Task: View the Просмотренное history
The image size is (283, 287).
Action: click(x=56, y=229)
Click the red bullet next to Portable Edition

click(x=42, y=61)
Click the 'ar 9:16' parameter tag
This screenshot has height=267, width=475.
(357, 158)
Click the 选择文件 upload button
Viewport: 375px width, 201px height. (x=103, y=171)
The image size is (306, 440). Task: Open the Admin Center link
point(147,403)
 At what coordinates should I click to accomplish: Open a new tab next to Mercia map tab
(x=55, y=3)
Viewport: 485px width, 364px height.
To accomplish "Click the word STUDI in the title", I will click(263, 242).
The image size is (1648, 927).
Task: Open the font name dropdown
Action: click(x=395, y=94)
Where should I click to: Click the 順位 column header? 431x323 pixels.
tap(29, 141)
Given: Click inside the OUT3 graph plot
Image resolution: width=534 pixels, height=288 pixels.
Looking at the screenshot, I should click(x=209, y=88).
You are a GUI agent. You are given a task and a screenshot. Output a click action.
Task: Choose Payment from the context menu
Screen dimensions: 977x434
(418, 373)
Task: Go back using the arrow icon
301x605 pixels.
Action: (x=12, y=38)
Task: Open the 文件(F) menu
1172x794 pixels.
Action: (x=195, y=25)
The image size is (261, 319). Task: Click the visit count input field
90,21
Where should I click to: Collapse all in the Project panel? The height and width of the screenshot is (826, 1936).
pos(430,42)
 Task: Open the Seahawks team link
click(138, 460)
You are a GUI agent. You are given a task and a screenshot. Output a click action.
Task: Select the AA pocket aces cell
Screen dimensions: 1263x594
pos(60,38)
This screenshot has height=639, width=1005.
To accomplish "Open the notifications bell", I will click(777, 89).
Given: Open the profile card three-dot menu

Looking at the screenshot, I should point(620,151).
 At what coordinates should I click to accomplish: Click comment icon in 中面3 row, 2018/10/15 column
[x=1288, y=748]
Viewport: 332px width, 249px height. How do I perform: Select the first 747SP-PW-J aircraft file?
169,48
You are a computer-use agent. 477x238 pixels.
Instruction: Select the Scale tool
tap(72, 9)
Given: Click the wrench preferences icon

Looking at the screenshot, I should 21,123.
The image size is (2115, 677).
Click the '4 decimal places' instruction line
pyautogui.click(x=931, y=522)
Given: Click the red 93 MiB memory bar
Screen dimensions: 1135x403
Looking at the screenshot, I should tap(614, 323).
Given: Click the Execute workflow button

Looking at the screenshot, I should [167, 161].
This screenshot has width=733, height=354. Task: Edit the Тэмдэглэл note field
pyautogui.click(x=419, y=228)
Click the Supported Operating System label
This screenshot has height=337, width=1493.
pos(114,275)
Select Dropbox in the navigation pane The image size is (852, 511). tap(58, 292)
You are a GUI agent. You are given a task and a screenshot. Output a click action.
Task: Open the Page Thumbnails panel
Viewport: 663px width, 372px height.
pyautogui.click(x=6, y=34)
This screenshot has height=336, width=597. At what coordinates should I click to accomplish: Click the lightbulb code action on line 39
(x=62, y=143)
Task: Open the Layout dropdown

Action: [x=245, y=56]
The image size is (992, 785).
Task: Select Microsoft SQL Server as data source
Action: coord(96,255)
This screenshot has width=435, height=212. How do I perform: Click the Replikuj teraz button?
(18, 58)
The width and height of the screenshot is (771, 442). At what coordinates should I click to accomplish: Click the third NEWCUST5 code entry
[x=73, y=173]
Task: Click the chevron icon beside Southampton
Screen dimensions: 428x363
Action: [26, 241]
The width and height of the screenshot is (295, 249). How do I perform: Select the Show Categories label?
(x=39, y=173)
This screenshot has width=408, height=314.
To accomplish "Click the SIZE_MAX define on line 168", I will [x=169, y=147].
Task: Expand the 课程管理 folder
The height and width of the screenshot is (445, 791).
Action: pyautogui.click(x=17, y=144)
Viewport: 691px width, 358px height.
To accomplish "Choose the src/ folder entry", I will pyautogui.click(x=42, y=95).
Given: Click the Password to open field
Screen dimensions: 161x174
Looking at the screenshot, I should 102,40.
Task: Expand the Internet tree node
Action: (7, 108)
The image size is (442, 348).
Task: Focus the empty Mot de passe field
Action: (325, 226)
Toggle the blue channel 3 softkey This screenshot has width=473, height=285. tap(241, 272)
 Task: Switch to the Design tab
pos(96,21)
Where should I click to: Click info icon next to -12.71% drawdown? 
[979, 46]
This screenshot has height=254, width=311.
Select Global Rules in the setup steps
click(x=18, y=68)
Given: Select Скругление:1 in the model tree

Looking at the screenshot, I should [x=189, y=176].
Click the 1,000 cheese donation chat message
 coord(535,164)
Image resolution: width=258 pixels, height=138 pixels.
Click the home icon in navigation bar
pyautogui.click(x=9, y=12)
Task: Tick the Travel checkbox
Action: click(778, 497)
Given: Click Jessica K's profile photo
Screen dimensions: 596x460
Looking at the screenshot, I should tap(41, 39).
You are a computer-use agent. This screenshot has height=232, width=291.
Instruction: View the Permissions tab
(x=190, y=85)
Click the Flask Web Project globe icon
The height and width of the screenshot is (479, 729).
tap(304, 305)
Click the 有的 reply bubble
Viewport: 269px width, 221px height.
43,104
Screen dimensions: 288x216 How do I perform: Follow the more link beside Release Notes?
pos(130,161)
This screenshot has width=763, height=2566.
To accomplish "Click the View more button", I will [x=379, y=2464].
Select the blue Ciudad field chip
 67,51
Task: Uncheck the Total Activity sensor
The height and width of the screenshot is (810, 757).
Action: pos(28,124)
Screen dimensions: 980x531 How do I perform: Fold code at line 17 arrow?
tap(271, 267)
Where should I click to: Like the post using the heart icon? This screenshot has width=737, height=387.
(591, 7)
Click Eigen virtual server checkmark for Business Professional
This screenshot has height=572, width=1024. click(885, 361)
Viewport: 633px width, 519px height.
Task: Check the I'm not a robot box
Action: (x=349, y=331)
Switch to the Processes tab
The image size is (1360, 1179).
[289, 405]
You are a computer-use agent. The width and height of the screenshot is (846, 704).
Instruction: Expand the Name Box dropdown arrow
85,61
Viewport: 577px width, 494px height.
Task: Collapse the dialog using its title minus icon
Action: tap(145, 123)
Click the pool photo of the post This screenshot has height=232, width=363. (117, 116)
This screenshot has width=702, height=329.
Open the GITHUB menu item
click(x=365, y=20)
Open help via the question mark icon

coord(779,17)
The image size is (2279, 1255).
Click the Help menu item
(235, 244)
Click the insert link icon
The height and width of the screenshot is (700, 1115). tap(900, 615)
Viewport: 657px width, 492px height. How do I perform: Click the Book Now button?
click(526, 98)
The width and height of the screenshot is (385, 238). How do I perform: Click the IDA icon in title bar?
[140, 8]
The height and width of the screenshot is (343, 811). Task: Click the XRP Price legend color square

......

= REQUIREMENTS =
Copy out all of the lines above word for word.

= ANSWER TO THIS PROBLEM =
Task: View the Просмотренное history
The image size is (283, 287).
Action: click(x=56, y=229)
Click the red bullet next to Portable Edition

click(x=42, y=61)
Click the 'ar 9:16' parameter tag
This screenshot has height=267, width=475.
(357, 158)
Click the 选择文件 upload button
Viewport: 375px width, 201px height. (x=103, y=171)
The image size is (306, 440). Task: Open the Admin Center link
point(147,403)
 At what coordinates should I click to accomplish: Open a new tab next to Mercia map tab
(x=55, y=3)
Viewport: 485px width, 364px height.
To accomplish "Click the word STUDI in the title", I will click(263, 242).
The image size is (1648, 927).
Task: Open the font name dropdown
Action: click(x=395, y=94)
Where should I click to: Click the 順位 column header? 431x323 pixels.
tap(29, 141)
Given: Click inside the OUT3 graph plot
Image resolution: width=534 pixels, height=288 pixels.
Looking at the screenshot, I should click(x=209, y=88).
You are a GUI agent. You are given a task and a screenshot. Output a click action.
Task: Choose Payment from the context menu
Screen dimensions: 977x434
(418, 373)
Task: Go back using the arrow icon
301x605 pixels.
Action: (x=12, y=38)
Task: Open the 文件(F) menu
1172x794 pixels.
Action: (x=195, y=25)
The image size is (261, 319). Task: Click the visit count input field
90,21
Where should I click to: Collapse all in the Project panel? The height and width of the screenshot is (826, 1936).
pos(430,42)
 Task: Open the Seahawks team link
click(138, 460)
You are a GUI agent. You are given a task and a screenshot. Output a click action.
Task: Select the AA pocket aces cell
Screen dimensions: 1263x594
pos(60,38)
This screenshot has height=639, width=1005.
To accomplish "Open the notifications bell", I will click(777, 89).
Given: Open the profile card three-dot menu

Looking at the screenshot, I should point(620,151).
 At what coordinates should I click to accomplish: Click comment icon in 中面3 row, 2018/10/15 column
[x=1288, y=748]
Viewport: 332px width, 249px height. How do I perform: Select the first 747SP-PW-J aircraft file?
169,48
You are a computer-use agent. 477x238 pixels.
Instruction: Select the Scale tool
tap(72, 9)
Given: Click the wrench preferences icon

Looking at the screenshot, I should 21,123.
The image size is (2115, 677).
Click the '4 decimal places' instruction line
pyautogui.click(x=931, y=522)
Given: Click the red 93 MiB memory bar
Screen dimensions: 1135x403
Looking at the screenshot, I should tap(614, 323).
Given: Click the Execute workflow button

Looking at the screenshot, I should [167, 161].
This screenshot has width=733, height=354. Task: Edit the Тэмдэглэл note field
pyautogui.click(x=419, y=228)
Click the Supported Operating System label
This screenshot has height=337, width=1493.
pos(114,275)
Select Dropbox in the navigation pane The image size is (852, 511). tap(58, 292)
You are a GUI agent. You are given a task and a screenshot. Output a click action.
Task: Open the Page Thumbnails panel
Viewport: 663px width, 372px height.
pyautogui.click(x=6, y=34)
This screenshot has height=336, width=597. At what coordinates should I click to accomplish: Click the lightbulb code action on line 39
(x=62, y=143)
Task: Open the Layout dropdown

Action: [x=245, y=56]
The image size is (992, 785).
Task: Select Microsoft SQL Server as data source
Action: coord(96,255)
This screenshot has width=435, height=212. How do I perform: Click the Replikuj teraz button?
(18, 58)
The width and height of the screenshot is (771, 442). At what coordinates should I click to accomplish: Click the third NEWCUST5 code entry
[x=73, y=173]
Task: Click the chevron icon beside Southampton
Screen dimensions: 428x363
Action: [26, 241]
The width and height of the screenshot is (295, 249). How do I perform: Select the Show Categories label?
(x=39, y=173)
This screenshot has width=408, height=314.
To accomplish "Click the SIZE_MAX define on line 168", I will [x=169, y=147].
Task: Expand the 课程管理 folder
The height and width of the screenshot is (445, 791).
Action: pyautogui.click(x=17, y=144)
Viewport: 691px width, 358px height.
To accomplish "Choose the src/ folder entry", I will pyautogui.click(x=42, y=95).
Given: Click the Password to open field
Screen dimensions: 161x174
Looking at the screenshot, I should 102,40.
Task: Expand the Internet tree node
Action: (7, 108)
The image size is (442, 348).
Task: Focus the empty Mot de passe field
Action: (325, 226)
Toggle the blue channel 3 softkey This screenshot has width=473, height=285. tap(241, 272)
 Task: Switch to the Design tab
pos(96,21)
Where should I click to: Click info icon next to -12.71% drawdown? 
[979, 46]
This screenshot has height=254, width=311.
Select Global Rules in the setup steps
click(x=18, y=68)
Given: Select Скругление:1 in the model tree

Looking at the screenshot, I should [x=189, y=176].
Click the 1,000 cheese donation chat message
 coord(535,164)
Image resolution: width=258 pixels, height=138 pixels.
Click the home icon in navigation bar
pyautogui.click(x=9, y=12)
Task: Tick the Travel checkbox
Action: click(778, 497)
Given: Click Jessica K's profile photo
Screen dimensions: 596x460
Looking at the screenshot, I should tap(41, 39).
You are a computer-use agent. This screenshot has height=232, width=291.
Instruction: View the Permissions tab
(x=190, y=85)
Click the Flask Web Project globe icon
The height and width of the screenshot is (479, 729).
tap(304, 305)
Click the 有的 reply bubble
Viewport: 269px width, 221px height.
43,104
Screen dimensions: 288x216 How do I perform: Follow the more link beside Release Notes?
pos(130,161)
This screenshot has width=763, height=2566.
To accomplish "Click the View more button", I will [x=379, y=2464].
Select the blue Ciudad field chip
 67,51
Task: Uncheck the Total Activity sensor
The height and width of the screenshot is (810, 757).
Action: pos(28,124)
Screen dimensions: 980x531 How do I perform: Fold code at line 17 arrow?
tap(271, 267)
Where should I click to: Like the post using the heart icon? This screenshot has width=737, height=387.
(591, 7)
Click Eigen virtual server checkmark for Business Professional
This screenshot has height=572, width=1024. click(885, 361)
Viewport: 633px width, 519px height.
Task: Check the I'm not a robot box
Action: (x=349, y=331)
Switch to the Processes tab
The image size is (1360, 1179).
[289, 405]
You are a computer-use agent. The width and height of the screenshot is (846, 704).
Instruction: Expand the Name Box dropdown arrow
85,61
Viewport: 577px width, 494px height.
Task: Collapse the dialog using its title minus icon
Action: tap(145, 123)
Click the pool photo of the post This screenshot has height=232, width=363. (117, 116)
This screenshot has width=702, height=329.
Open the GITHUB menu item
click(x=365, y=20)
Open help via the question mark icon

coord(779,17)
The image size is (2279, 1255).
Click the Help menu item
(235, 244)
Click the insert link icon
The height and width of the screenshot is (700, 1115). tap(900, 615)
Viewport: 657px width, 492px height. How do I perform: Click the Book Now button?
click(526, 98)
The width and height of the screenshot is (385, 238). How do I perform: Click the IDA icon in title bar?
[140, 8]
The height and width of the screenshot is (343, 811). Task: Click the XRP Price legend color square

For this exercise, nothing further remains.